BelaPAN news agency and Belsat TV were declared “extremist” organizations in November, as was Radio Free Europe/Radio Liberty in December. By the end of 2021, 170 Telegram channels and 13 media outlets were also deemed “extremist,” 146 searches were conducted in the offices and homes of journalists, and 32 journalists were detained. In October GUBOPIK warned that subscription to such channel entails criminal responsibility for participation in “extremist formation.
By May 2021, some 37,000 people had been arrested and detained in Belarus in connection with the elections, including some 13,500 between August 9 and 14, 2020. These arrests and detentions, accompanied by unlawful use of force that caused serious bodily injury and harm to health, and accompanied by torture and ill-treatment, including rape, were massive in nature and were intended to pressure the population, suppress dissent and public expressions of opposition to the incumbent president.
On July 14, 2021, 50 searches were conducted in the offices and homes of human rights defenders and 20 people were detained. By October 2021, some 270 non-governmental organizations, including the Belarusian Helsinki Committee, the oldest human rights organization in Belarus, were shut down. This appears to be the result of a concerted effort to eliminate any credible independent human rights activity to combat violations and impunity in Belarus.
By the end of 2021, 969 people (858 men and 111 women) were in prison on politically motivated charges. Of those convicted, several received prison sentences of 10 years or more: for example, Maria Kolesnikova was sentenced to 11 years, while opposition leaders Sergei Tikhanovsky, Nikolai Statkevich and Igor Losik were sentenced to 18, 14 and 15 years, respectively.
After the election, at least 100,000 people sought safety abroad, mostly in other European countries. In many cases, those interviewed expressed fears that their family members who remained at home were being harassed or intimidated by the authorities.
On September 24, 2021, the High Commissioner noted that the government’s response to the disputed elections in Belarus was primarily aimed at suppressing criticism and dissent against government policy, not at protecting public order. This conclusion was confirmed by the expert examination, which also pointed to an active policy of preventing truth, justice and accountability for violations committed.

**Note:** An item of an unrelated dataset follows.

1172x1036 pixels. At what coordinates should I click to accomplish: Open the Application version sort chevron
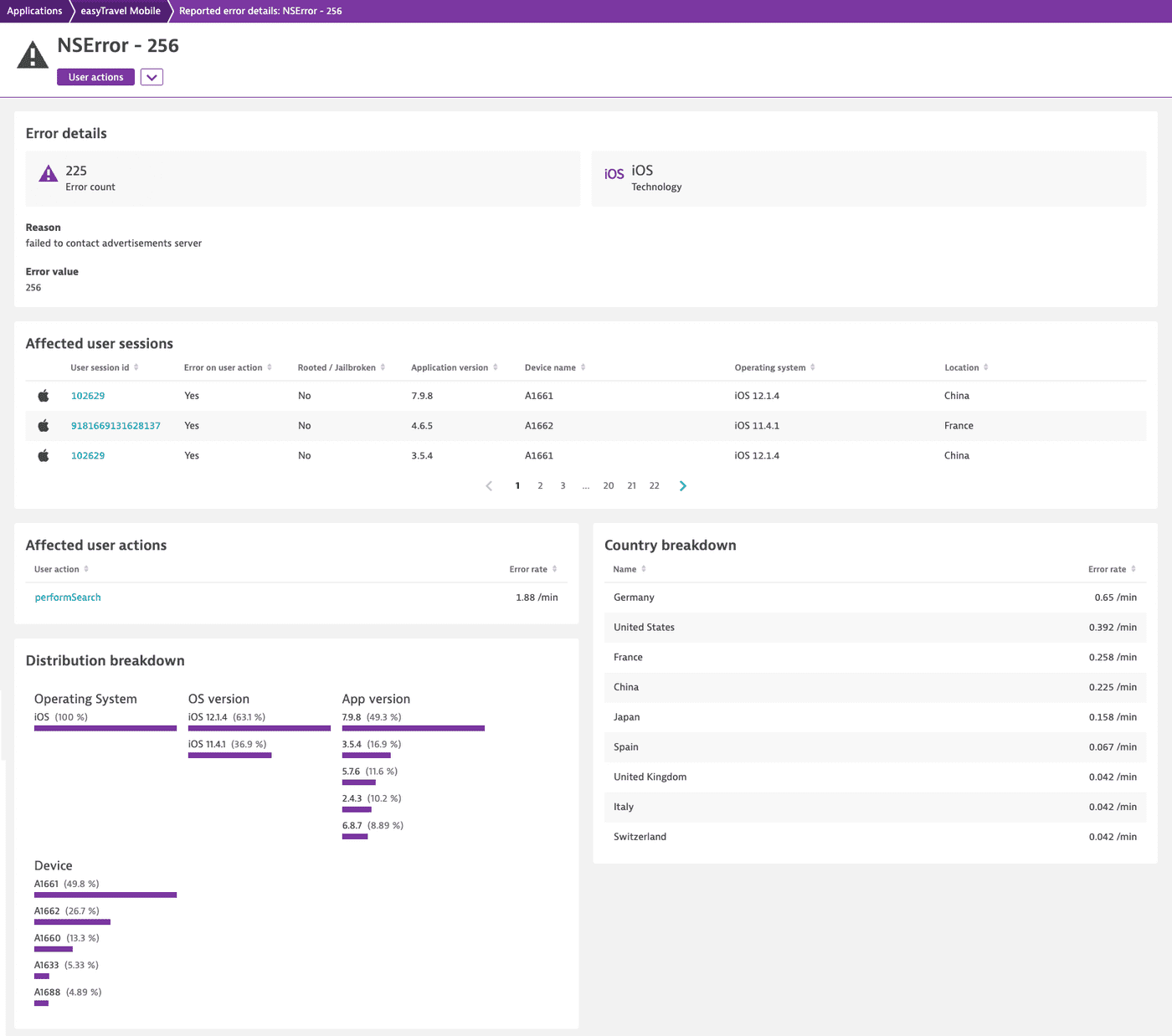coord(496,367)
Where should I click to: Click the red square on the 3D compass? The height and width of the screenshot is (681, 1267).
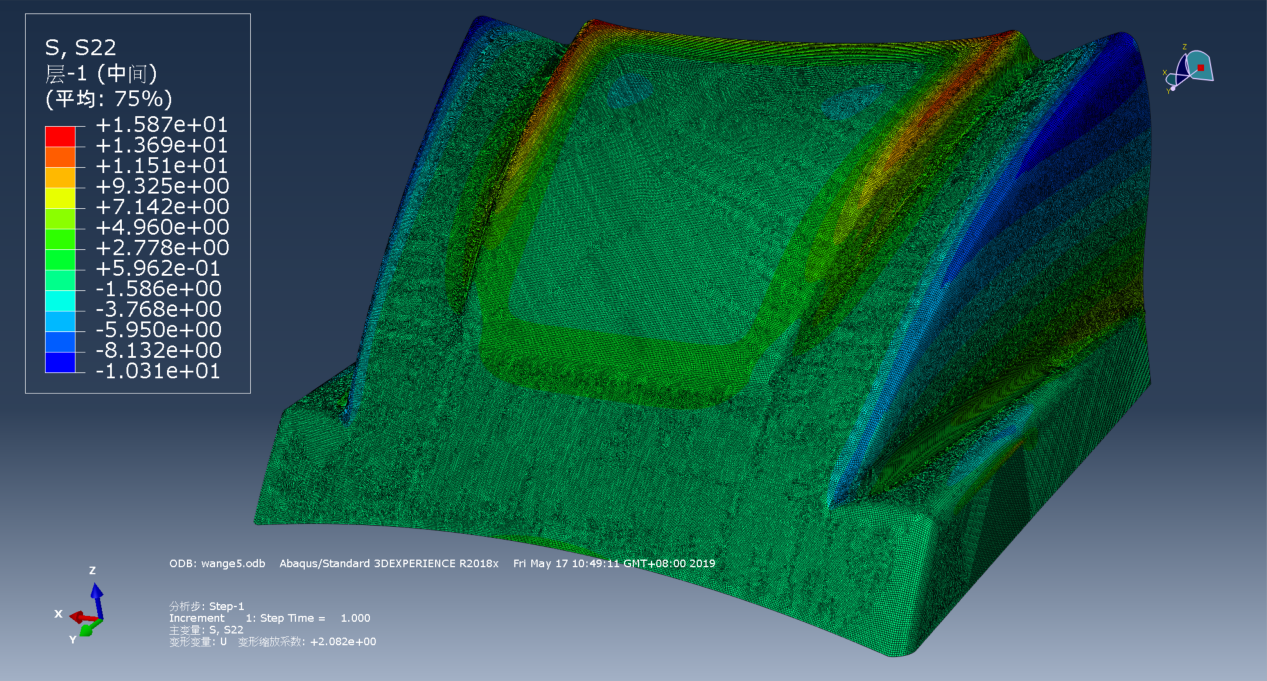(1200, 68)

Given the scale and nature of the violations identified in the report, their widespread and systematic nature, and the evidence of official policy, awareness and guidance regarding their collective execution by multiple government agencies, particularly with respect to mass arbitrary detentions, there is sufficient evidence to warrant further evaluation of the available evidence in terms of applicable international criminal law.
The Human Rights Council stressed the need for accountability for human rights violations in Belarus and requested the High Commissioner to promote accountability for perpetrators and justice for victims.
Criminal investigations into human rights violations and potential international crimes committed in Belarus have been opened in at least four competent jurisdictions outside of Belarus. In this regard, it is crucial to continue efforts to collect, document and preserve evidence of violations in order to facilitate future accountability processes.